No matter how you need to connect your data, our merge tool lets you define the requisite pairwise connections between extracted data regions. Each data region you selected is added into the final result, so you can see what the final Dataset preview will be once you use it in an Analysis.
Templates Lead to Reproducibility
When you finalize and import your first Dataset, all future Datasets can be created using the same data import. The data imports you create become Templates that reproducibly create Datasets using the same rules each time.
That means no more custom code, cut/paste, or getting lost in connecting data over multiple files. Our data import handles that all for you – requiring just minutes to initially build and seconds to successively apply as a template for future files. This is faster than the time it takes to create a Jupyter notebook or get a response from a coworker on how to connect the data files in your shared folder.
Ready to get started? If you’re already an Organization user, head over to your Sphinx account and click the “Advanced Dataset Import” and upload your data! If you need help you can read our docs or email us at support@sphinxbio.com. If you’re not yet an Organization user, reach out to us at hello@sphinxbio.com.
Want to know how it works?

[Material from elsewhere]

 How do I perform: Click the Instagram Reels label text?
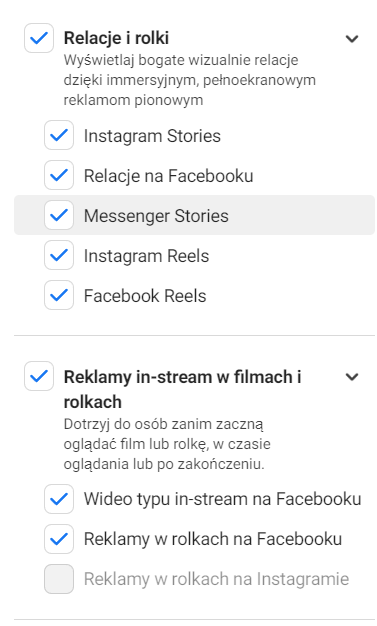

Read on!
How Does it Work?
At Sphinx, we conceptualize data as coming from structured units in a file, which we refer to as data regions. These data regions include both the values measured (value region) and their descriptive data (labels region). Label regions surround the values region to provide context to the values. These label regions can appear at the top, bottom, left, or right of the value region (though most often are only at the top or left).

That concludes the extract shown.